Samsung Electronics headquarters in Seocho-gu, Seoul. Newsis
Samsung Electronics has developed a technology that applies a vertical stacking structure, such as high bandwidth memory (HBM), to non-memory logic semiconductors and reduces gate pitch to the smallest in the industry. The technology is expected to overcome the limits of advanced process scaling and further enhance high-performance semiconductors for artificial intelligence (AI).
Samsung Electronics Semiconductor R&D Center announced on the 17th that it presented a vertically stacked transistor with a gate pitch of 42nm (nanometers; 1nm is one billionth of a meter) at the VLSI Symposium, a global semiconductor conference held in Hawaii, United States. Gate pitch refers to the horizontal length of a single transistor, the channel through which electricity flows in a semiconductor.

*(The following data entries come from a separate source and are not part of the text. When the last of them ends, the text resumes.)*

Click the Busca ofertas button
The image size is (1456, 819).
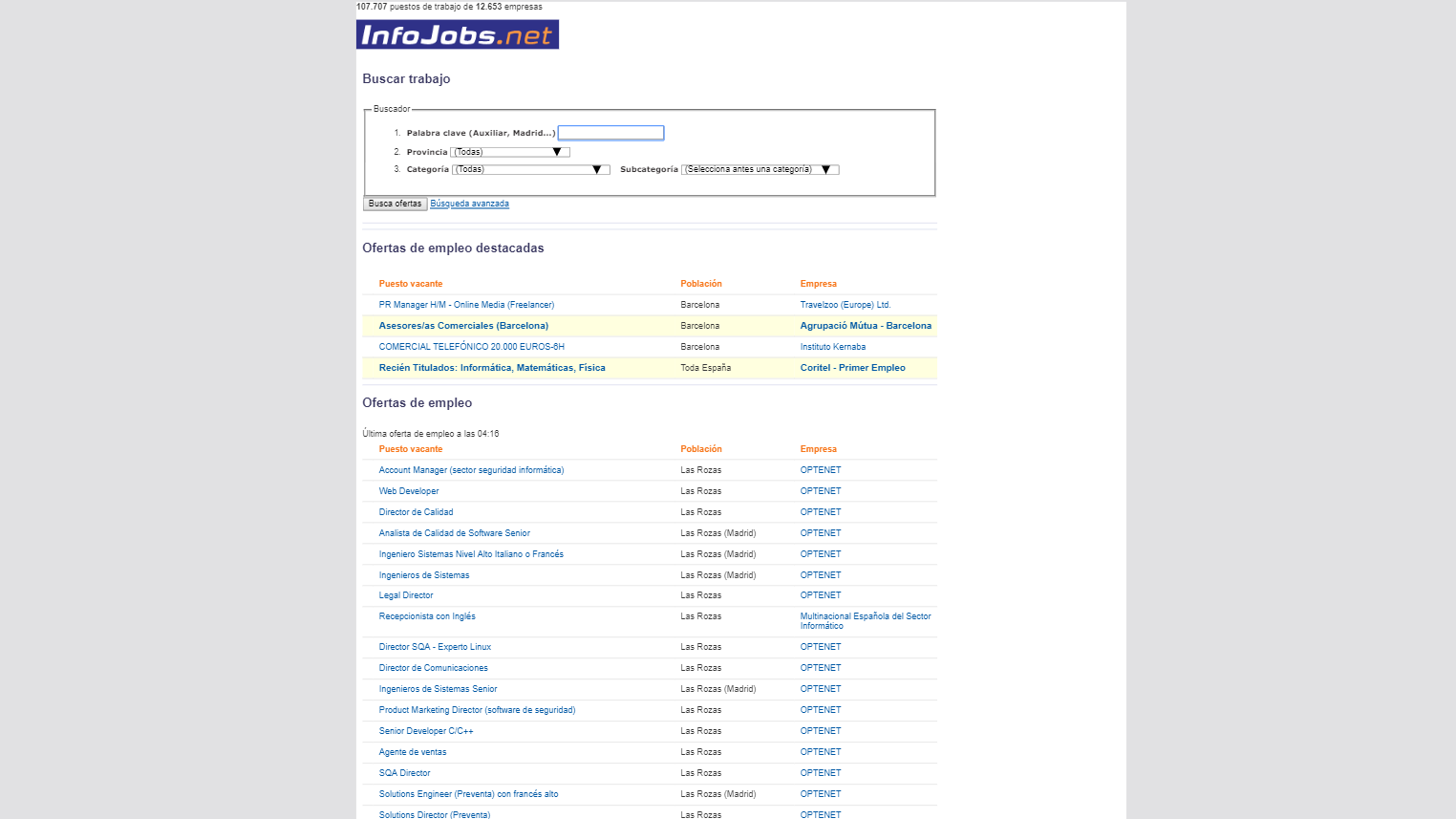coord(395,204)
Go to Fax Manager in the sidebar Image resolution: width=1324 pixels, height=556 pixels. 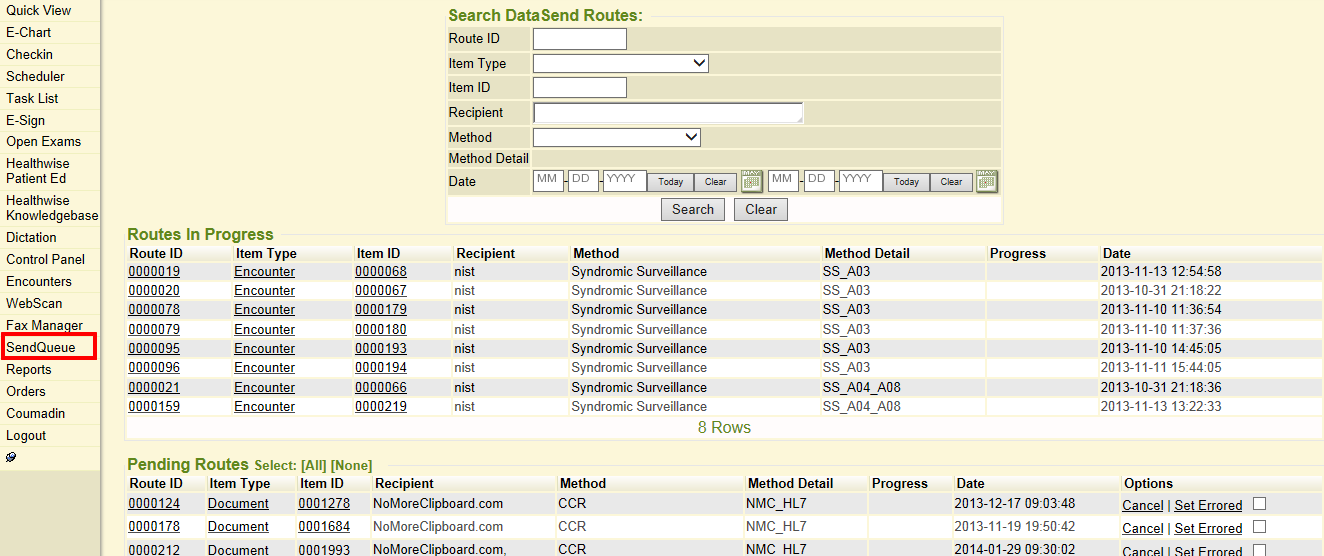click(44, 325)
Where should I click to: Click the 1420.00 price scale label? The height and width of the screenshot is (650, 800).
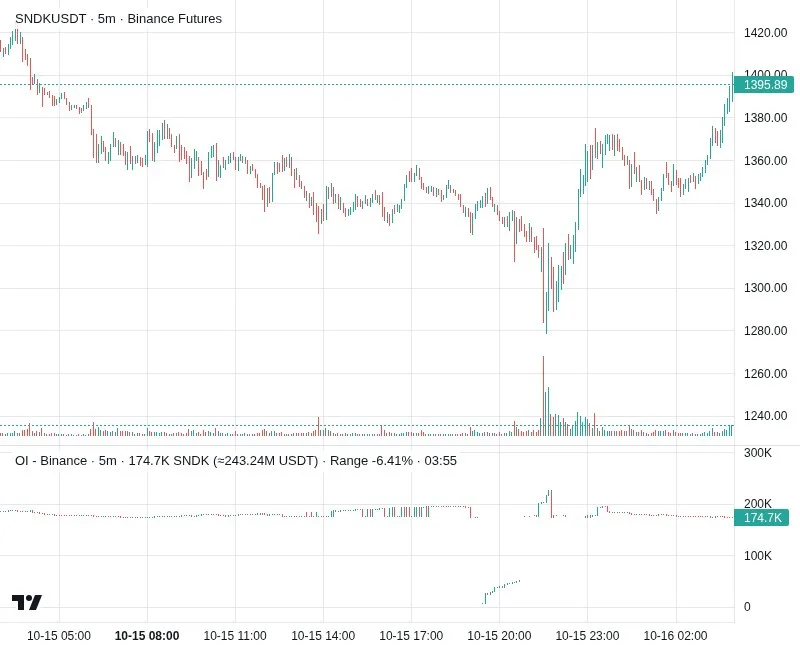765,33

Until now, the minimum gate pitch in this field was 48nm. VLSI is regarded, along with IEDM and ISSCC, as one of the world’s three major semiconductor conferences.

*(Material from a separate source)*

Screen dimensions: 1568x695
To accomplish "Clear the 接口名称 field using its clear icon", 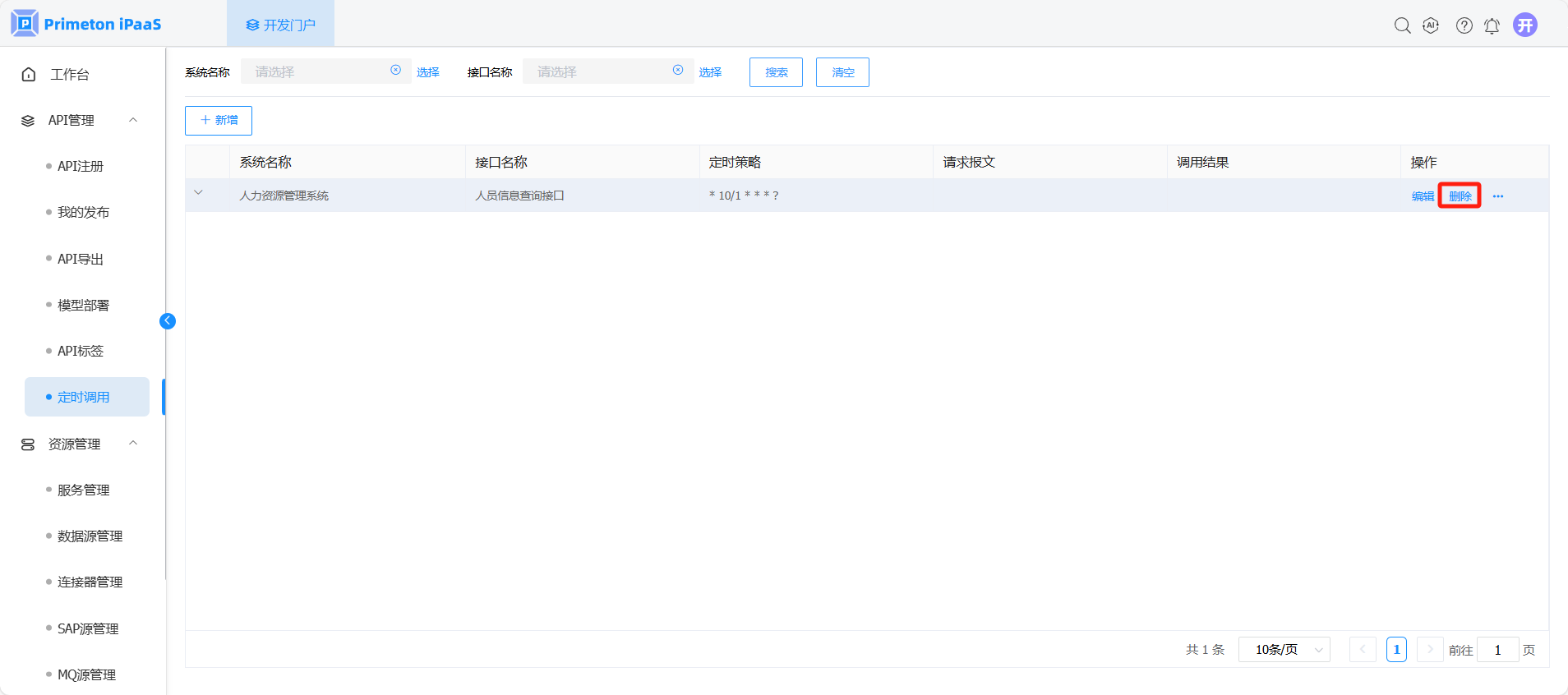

To date, vertically stacked semiconductor structures have mainly been commercialized in the memory sector. HBM in DRAM and V-NAND in NAND flash are representative examples. Samsung Electronics has advanced a technology that enables such a stacking structure to be applied to logic semiconductors such as graphics processing units (GPUs) and central processing units (CPUs).
Samsung Electronics assessed that “the industry has reached a turning point where the question that hit a limit in planar structures—‘how small can it be made?’—is being replaced by ‘how high can it be stacked?’.”
Park Hyun-ik
AI-translated with ChatGPT. Provided as is; original Korean text prevails.